The naming of the arguments in R is not simple, mainly because different syntaxes have been used over the years. I tried to give meaningful names starting differently so that R’s useful feature of partial matching the arguments can be exploited. In the following wxample I sometime use partial arguments names.
library(spca)
cat(paste("loaded spca version:", packageVersion("spca")))
#> loaded spca version: 0.6.0
data(bsbl)
#- ordinary PCA
bpca = pca(bsbl, screeplot = TRUE, kaiser.print = TRUE)
#> [1] "number of eigenvalues larger than 1 is 3"
#- sparse PCA with minimal contribution 25%
bbe1 <- spcabe(bsbl, nd = 4, thresh = 0.25, unc = FALSE)
#- summary output
summary(bbe1)
#> Comp1 Comp2 Comp3 Comp4
#> PVE 44.4% 24.9% 10.3% 5.6%
#> PCVE 44.4% 69.3% 79.6% 85.2%
#> PRCVE 96.4% 96.1% 96.6% 97.1%
#> Card 2 3 3 1
#> Ccard 2 5 8 9
#> PVE/Card 22.2% 8.3% 3.4% 5.6%
#> PCVE/Ccard 22.2% 13.9% 10% 9.5%
#> Converged 0 0 0 0
#> MinCont 31.5% 26.3% 28.2% 100%
#-# Explaining over 96% of the PCs' variance with 2, 3, 3 and 1 variables.
#- print percentage contributions
bbe1
#> Percentage Contributions
#> Comp1 Comp2 Comp3 Comp4
#> TAB_86 31.5 35.2
#> HR_86 28.2
#> RUN_86 26.3
#> RUN -38.5
#> RUNB 68.5
#> PO_86 100
#> ASS_86 -40.9
#> ERR_86 -30.9
#> ----- ----- ----- -----
#> PCVE 44.4 69.3 79.6 85.2
#>
#-# Simple combinations of offensive play in career and season are most important. Defensive play in season appears only in 3rd component.
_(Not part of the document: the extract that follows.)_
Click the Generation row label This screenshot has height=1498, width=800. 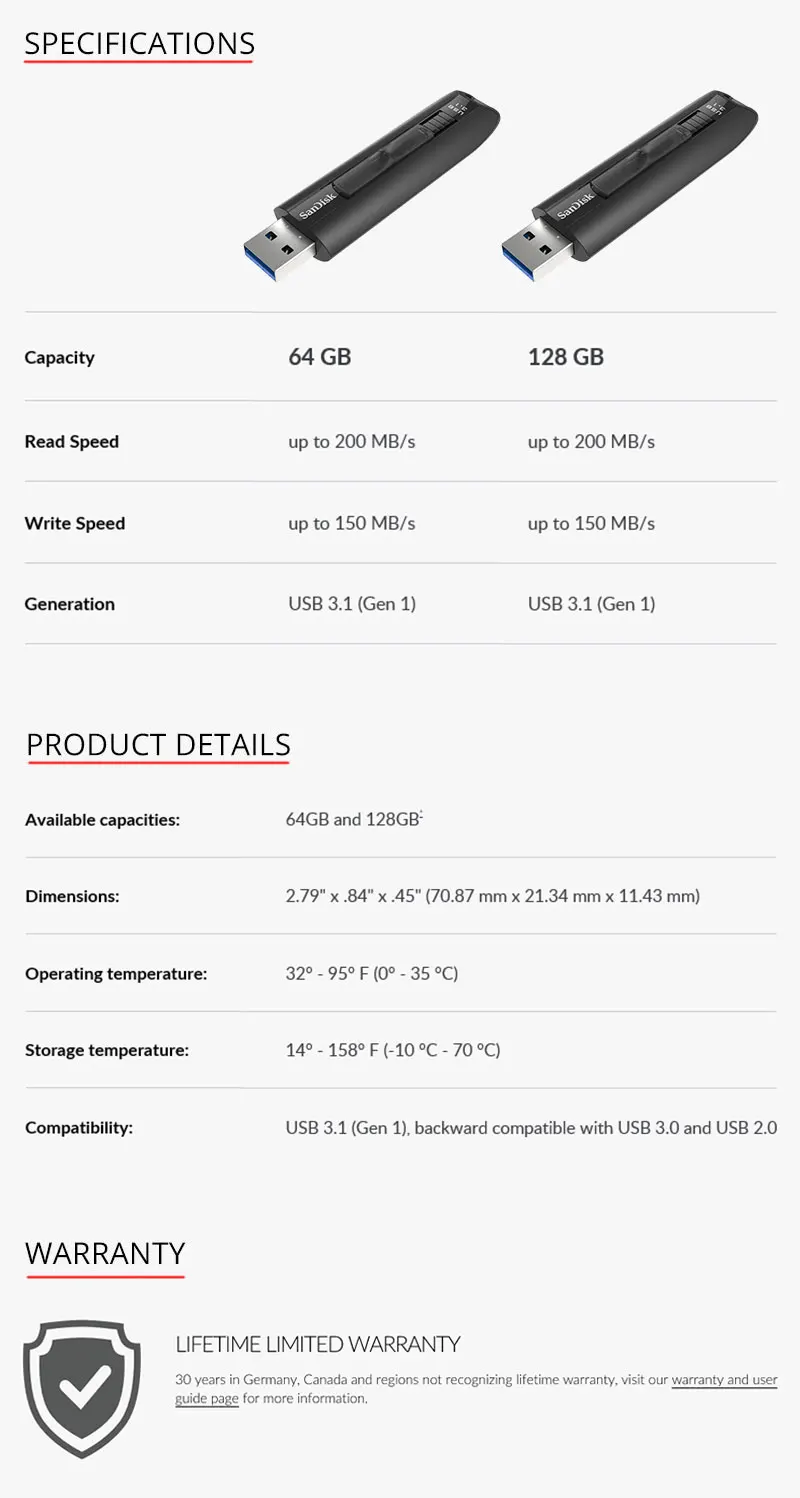[x=70, y=604]
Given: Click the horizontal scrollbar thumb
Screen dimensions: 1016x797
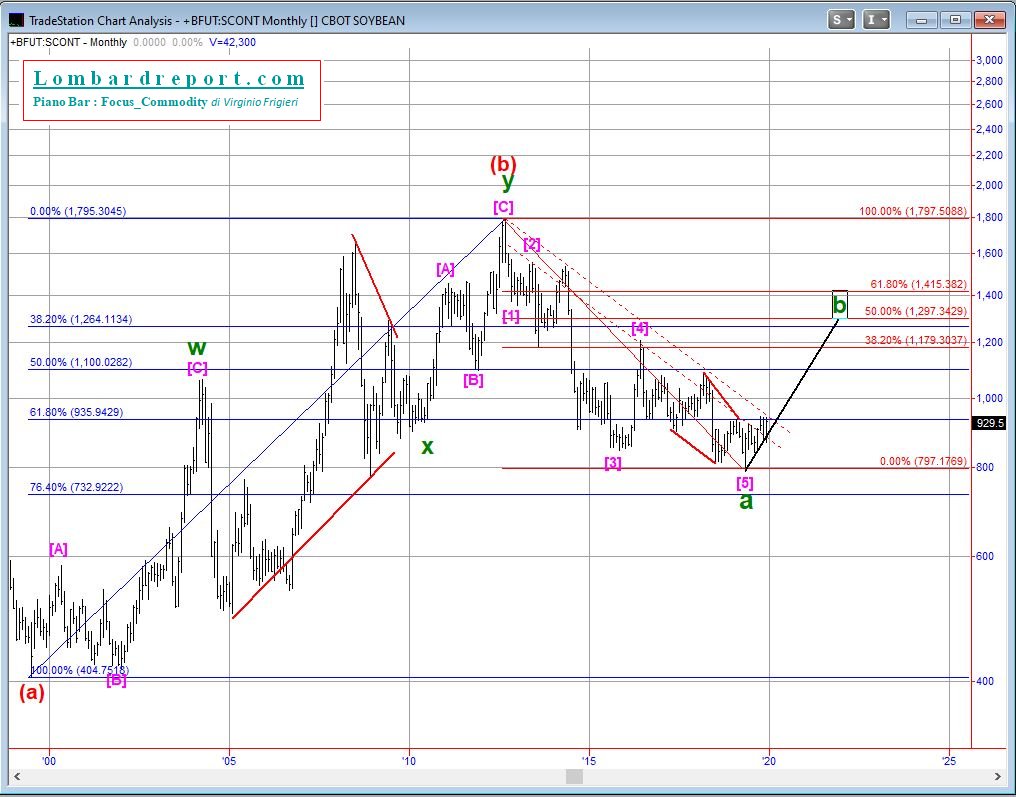Looking at the screenshot, I should (x=575, y=777).
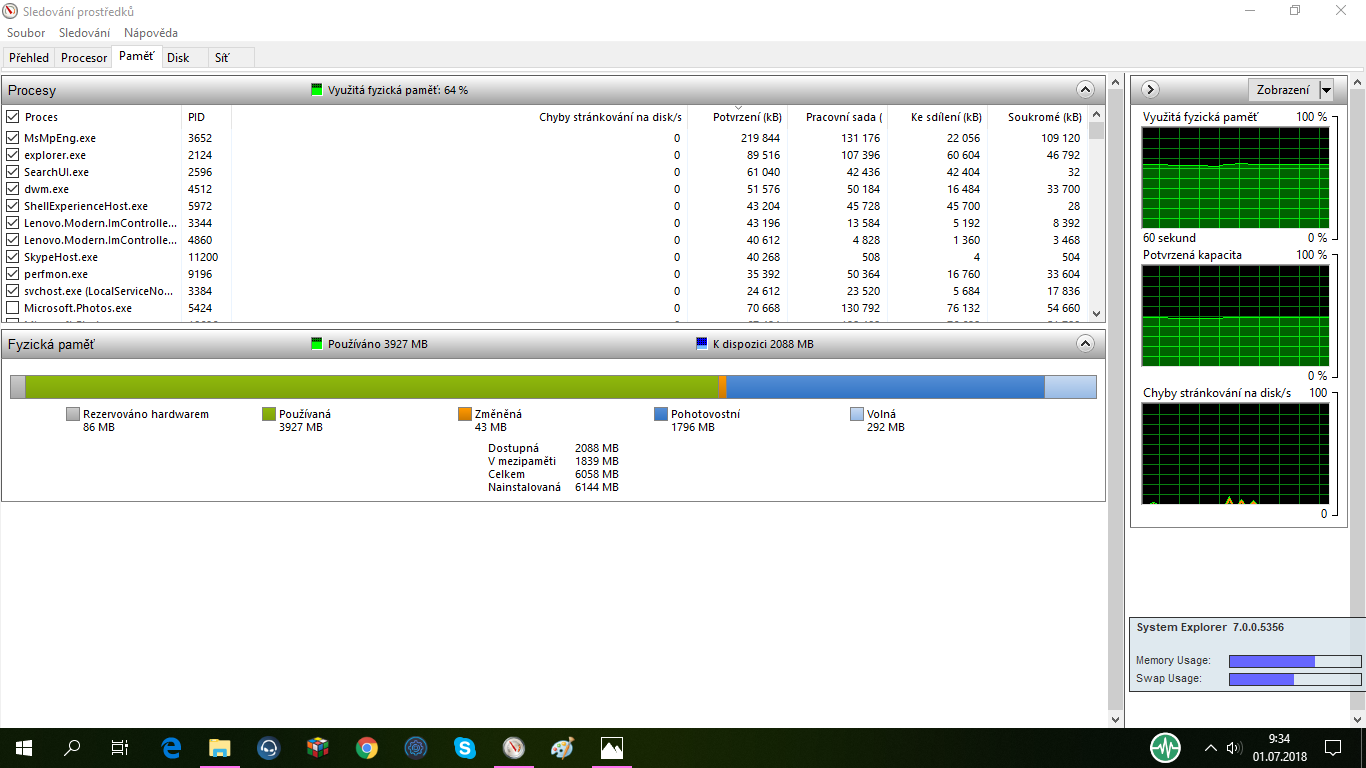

#- The contributions can be printed one by one using the descriptive names in `bsbl_label`
data(bsbl_labels, package = "spca")
head(bsbl_labels)
#> short.name label
#> 1 TAB_86 times at bat in 1986
#> 2 HIT_86 hits in 1986
#> 3 HR_86 home runs in 1986
#> 4 RUN_86 runs in 1986
#> 5 RB_86 runs batted-in in 1986
#> 6 WAL_86 walks in 1986
showload(bbe1, variablesnames = bsbl_labels[,2])
#> [1] "Component 1"
#> times at bat in 1986 runs batted-in during his career
#> 31.5% 68.5%
#>
#> [1] "Component 2"
#> times at bat in 1986 runs in 1986 runs during his career
#> 35.2% 26.3% -38.5%
#>
#> [1] "Component 3"
#> home runs in 1986 assists in 1986 errors in 1986
#> 28.2% -40.9% -30.9%
#>
#> [1] "Component 4"
#> put outs in 1986
#> 100%
#>
#- plot solution
plot(bbe1, plotloadvsPC = TRUE, pc = bpca, mfr = 2, mfc = 2,
variablesnames = as.character(bsbl_labels[,2]))
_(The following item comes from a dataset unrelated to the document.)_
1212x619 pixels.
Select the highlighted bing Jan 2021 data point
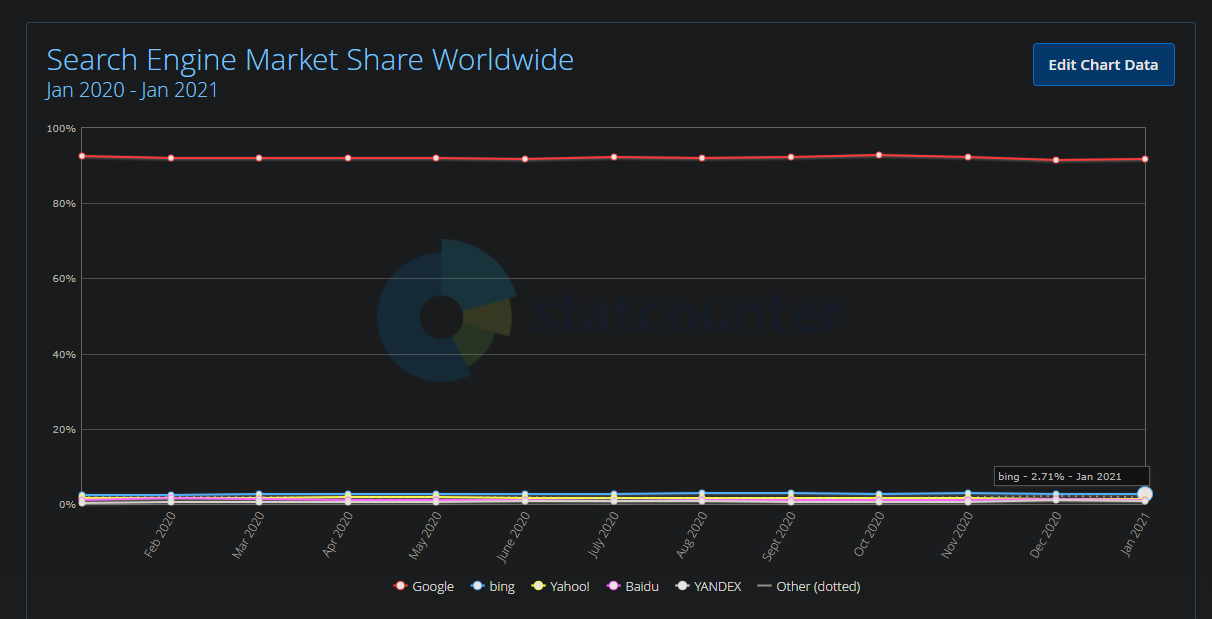click(1144, 494)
#-# Explaining the variance pretty closely to PCA with much fewer variables.
#
The package development is in the GitHub repository GitHub repo
install.packages("spca")
if (packageVersion("spca") < 0.4.0) {
install.packages("devtools")
}
devtools::install_github("merolagio/spca")
This is the first release and will surely contain some bugs, even though I tried to test it. Please do let me know if you find any or can suggest improvements. Please use the Github tools for submitting bugs Bug report or contributions.
For now most of the plots are produced with the basic plotting functions. In a later release I will produce the plots with ggplot2 (requires learning the package better).
The code is implemented in R, so it will not work for large datasets. I have in mind to develop C routines at least for the matrix algebra. Anybody willing to help, please, let me know.
Farcomeni, Alessio. 2009. “An Exact Approach to Sparse Principal Component Analysis.” Computational Statistics 24 (4): 583–604.
Hotelling, H. 1933. “Analysis of a Complex of Statistical Variables with Principal Components.” Journal of Educational Psychology 24: 498–520.
Izenman, A. J. 1975. “Reduced-Rank Regression for the Multivariate Linear Model.” Journal of Multivariate Analysis 5 (2): 248–64.
———. 2008. Modern Multivariate Statistical Techniques : Regression, Classification, and Manifold Learning. Springer Texts in Statistics. Springer New York.
Merola, G. 2014. “Least Squares Sparse Principal Component Analysis: A Backward Elimination Approach to Attain Large Loadings.” To Appear in Australian & New Zealand J. Stats. – Preprint available at http://arxiv.org/abs/1406.1381.
Pearson, K. 1901. “On lines and planes of closest fit to systems of points in space.” Philosophical Magazine 2 (6): 559–72.
tenBerge, J. M. F. 1993. Least Squares Optimization in Multivariate Analysis. DSWO Press, Leiden University.